The propensity score for each observation

cutpoint

numeric value for patients with benefit scores above which (or below which if larger.outcome.better = FALSE) will be recommended to be in the treatment group. Can also set cutpoint = "median", which will use the median value of the benefit scores as the cutpoint or can set specific quantile values via "quantx" where "x" is a number between 0 and 100 representing the quantile value; e.g. cutpoint = "quant75" will use the 75th perent upper quantile of the benefit scores as the quantile.

larger.outcome.better

boolean value of whether a larger outcome is better.
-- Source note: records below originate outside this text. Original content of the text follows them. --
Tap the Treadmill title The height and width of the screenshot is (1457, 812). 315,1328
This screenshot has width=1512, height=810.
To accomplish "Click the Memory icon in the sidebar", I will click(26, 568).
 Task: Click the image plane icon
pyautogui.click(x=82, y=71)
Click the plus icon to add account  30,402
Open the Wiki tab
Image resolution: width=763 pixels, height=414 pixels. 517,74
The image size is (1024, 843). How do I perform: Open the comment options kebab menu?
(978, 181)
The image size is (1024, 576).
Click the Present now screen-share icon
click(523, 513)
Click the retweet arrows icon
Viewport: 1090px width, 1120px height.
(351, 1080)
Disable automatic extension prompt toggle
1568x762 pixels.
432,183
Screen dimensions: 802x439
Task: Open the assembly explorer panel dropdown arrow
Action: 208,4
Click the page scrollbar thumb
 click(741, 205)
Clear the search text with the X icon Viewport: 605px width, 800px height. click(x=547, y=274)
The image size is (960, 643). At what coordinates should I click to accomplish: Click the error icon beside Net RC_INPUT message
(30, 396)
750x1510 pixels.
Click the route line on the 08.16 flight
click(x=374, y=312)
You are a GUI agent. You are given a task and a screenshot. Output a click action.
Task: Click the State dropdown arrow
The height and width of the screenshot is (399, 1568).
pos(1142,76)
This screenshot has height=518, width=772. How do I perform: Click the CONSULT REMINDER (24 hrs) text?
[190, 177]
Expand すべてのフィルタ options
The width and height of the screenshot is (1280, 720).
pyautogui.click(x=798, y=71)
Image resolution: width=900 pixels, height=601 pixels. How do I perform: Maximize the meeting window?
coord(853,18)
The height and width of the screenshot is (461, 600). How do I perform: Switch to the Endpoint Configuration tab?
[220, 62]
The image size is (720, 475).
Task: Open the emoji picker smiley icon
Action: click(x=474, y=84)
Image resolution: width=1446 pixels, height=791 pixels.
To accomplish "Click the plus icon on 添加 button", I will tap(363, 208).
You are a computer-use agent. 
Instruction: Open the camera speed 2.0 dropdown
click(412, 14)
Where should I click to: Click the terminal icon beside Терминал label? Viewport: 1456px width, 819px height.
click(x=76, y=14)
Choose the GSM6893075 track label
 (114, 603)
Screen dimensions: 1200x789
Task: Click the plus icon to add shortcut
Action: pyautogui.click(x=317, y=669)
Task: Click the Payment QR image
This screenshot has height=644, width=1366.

Set to TRUE if a larger outcome is better and set to FALSE if a smaller outcome is better. Defaults to TRUE.

reference.trt

index of which treatment is the reference (in the case of multiple treatments). This should be known already, as for a trt with K-levels, there will be K-1 benefit scores (1 per column) of benefit.scores, where each column is a comparison of each K-1 treatments with the reference treatment. The default is the last level of trt if it is a factor.

See also

fit.subgroup for function which fits subgroup identification models which generate benefit scores.